→ **DESCRIPTION OF THE TASK**:
Scan the listing below for the word "dropdown", then copy each line that has it.

→ **DATA**:
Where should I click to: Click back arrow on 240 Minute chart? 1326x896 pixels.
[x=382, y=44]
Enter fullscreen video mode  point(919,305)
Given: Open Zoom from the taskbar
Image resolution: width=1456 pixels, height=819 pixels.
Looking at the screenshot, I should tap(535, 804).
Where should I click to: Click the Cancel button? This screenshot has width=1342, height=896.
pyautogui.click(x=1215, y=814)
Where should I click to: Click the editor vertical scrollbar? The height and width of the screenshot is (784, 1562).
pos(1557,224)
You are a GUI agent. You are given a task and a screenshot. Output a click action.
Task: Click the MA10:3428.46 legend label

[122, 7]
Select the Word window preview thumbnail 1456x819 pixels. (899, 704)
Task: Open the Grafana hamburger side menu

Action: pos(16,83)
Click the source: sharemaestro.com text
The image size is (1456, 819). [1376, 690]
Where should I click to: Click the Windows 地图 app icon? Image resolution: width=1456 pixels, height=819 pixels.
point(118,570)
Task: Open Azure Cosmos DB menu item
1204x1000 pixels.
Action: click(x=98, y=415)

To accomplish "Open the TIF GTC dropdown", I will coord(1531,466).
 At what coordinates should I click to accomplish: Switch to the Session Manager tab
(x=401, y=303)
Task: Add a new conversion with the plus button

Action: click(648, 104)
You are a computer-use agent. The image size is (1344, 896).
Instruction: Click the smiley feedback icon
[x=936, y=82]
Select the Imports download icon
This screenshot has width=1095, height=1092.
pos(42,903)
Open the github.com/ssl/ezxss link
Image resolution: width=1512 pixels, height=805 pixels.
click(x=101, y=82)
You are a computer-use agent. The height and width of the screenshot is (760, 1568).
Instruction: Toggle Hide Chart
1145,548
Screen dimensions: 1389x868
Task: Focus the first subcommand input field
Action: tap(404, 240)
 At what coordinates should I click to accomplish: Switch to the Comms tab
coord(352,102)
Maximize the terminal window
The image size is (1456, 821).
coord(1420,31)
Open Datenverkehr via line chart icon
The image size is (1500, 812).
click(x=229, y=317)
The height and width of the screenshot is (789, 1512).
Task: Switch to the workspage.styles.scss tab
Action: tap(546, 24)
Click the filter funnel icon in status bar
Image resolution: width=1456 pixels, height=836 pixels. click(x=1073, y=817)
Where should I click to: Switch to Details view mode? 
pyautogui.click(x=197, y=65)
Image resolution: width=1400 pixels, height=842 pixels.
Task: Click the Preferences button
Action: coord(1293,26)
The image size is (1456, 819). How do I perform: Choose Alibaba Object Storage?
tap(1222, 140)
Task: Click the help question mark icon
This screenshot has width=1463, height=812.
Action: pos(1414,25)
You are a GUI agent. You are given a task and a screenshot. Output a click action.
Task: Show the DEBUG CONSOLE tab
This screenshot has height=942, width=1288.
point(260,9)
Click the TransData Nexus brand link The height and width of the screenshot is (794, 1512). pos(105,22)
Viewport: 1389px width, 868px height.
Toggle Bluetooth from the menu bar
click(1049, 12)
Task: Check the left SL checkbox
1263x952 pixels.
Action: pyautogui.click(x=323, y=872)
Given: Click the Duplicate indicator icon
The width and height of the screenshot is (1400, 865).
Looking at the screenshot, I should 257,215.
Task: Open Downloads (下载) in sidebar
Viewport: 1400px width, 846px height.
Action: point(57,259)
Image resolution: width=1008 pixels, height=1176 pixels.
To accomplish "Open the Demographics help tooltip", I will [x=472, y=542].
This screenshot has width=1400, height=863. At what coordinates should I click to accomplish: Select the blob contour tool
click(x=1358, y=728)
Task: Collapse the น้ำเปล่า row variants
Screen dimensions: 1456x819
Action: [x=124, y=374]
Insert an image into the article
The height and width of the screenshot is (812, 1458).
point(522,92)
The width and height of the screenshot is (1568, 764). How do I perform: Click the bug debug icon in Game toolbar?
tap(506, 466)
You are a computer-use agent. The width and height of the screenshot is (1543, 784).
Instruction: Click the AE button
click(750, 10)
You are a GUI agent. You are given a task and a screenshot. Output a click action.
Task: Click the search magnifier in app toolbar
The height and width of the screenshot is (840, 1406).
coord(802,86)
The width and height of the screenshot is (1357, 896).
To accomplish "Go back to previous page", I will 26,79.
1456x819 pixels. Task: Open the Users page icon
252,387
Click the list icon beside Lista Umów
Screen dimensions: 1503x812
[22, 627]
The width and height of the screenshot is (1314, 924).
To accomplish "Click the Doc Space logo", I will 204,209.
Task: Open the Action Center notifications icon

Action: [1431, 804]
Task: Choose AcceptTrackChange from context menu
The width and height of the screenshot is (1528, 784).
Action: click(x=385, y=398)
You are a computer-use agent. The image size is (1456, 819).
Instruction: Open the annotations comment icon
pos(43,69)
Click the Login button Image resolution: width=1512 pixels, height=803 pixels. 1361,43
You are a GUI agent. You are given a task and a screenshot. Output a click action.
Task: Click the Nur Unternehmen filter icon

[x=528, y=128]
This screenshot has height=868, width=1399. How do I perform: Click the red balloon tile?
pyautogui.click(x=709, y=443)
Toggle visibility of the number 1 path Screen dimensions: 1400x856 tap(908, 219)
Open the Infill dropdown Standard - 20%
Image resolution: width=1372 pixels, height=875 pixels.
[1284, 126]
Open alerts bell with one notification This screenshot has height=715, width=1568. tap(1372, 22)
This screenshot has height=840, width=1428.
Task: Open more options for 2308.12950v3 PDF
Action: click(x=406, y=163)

→ **RESULT OF THE EXERCISE**:
To accomplish "Open the TIF GTC dropdown", I will coord(1531,466).
Open the Infill dropdown Standard - 20%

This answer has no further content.